Capt. Fogg over at Human Voices has written an amusing article about a telephone survey he did. I suspect that you’ve had one of these that appear not to be a survey but an advertisement. “Would you vote for Representative Popular if you knew that he ate live kittens? What about if you knew that he wore ear plugs so he wouldn’t have to listen to them scream? Did I mention that his reelection is the seventh sign that will herald Armageddon?”
You get the idea.
Capt. Fogg mentions that he knew the call must be from a conservative group because they always referred to the “Democrat” Party, rather than the “Democratic” Party. This is a dead give away. But he goes on:
I think that Capt. Fogg is wrong about these people being too smugly stupid to think he would notice. I think these kinds of idiosyncratic pronunciations start off as a signaling device, but they don’t stay that way. (Geoffrey Nuremberg has written about this, but I don’t own any of his books right now, so I can’t be all learned and shit.) I think people in these subgroups only ever hear people pronounce these things one way, so they think they are only pronounced that way.
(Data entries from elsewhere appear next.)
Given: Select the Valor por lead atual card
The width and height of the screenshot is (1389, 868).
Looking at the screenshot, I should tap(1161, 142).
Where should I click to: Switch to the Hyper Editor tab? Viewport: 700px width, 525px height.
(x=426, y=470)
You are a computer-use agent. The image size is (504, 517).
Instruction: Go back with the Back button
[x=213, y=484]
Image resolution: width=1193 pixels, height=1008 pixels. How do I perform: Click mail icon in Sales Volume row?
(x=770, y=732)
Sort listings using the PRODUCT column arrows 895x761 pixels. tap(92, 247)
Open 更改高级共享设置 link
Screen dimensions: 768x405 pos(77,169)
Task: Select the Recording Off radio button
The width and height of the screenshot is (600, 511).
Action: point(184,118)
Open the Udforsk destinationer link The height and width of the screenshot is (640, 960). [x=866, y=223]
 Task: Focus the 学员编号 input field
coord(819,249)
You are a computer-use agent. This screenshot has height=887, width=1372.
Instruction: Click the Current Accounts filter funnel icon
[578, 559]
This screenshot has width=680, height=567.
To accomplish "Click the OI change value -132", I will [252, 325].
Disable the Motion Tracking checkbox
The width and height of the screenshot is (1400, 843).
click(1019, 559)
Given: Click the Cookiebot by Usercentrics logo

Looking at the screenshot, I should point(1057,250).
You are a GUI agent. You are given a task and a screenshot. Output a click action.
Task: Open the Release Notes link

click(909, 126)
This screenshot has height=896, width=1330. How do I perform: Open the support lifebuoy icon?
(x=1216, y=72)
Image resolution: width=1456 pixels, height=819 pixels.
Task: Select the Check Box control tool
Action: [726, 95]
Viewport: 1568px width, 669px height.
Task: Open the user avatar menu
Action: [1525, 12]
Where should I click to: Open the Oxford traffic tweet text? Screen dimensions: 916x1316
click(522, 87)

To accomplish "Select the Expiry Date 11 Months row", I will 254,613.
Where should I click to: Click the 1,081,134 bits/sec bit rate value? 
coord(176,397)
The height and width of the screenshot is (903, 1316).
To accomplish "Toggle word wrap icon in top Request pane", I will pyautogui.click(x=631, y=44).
This is illustrative of the biggest difference between conservatives and liberals. Even the most extreme liberals live in the regular world where people get most of their news from Scott Pelley and Ellen DeGeneres. But conservatives live in an alternate reality and they don’t get out much. This has major negative consequences like being able to more easily dehumanize other people. But it also affects their language. And them’s fightin’ words!
That’s interesting. I always assumed people say DemocRAT Party on purpose. But it makes sense that some people never heard it said any other way.
@MadKane – I could be wrong, of course. I know that in the early 70s, "democrat party" was used by Republicans to annoy. I’m sure a lot still do. But I think the echo chamber effect is at least part of it.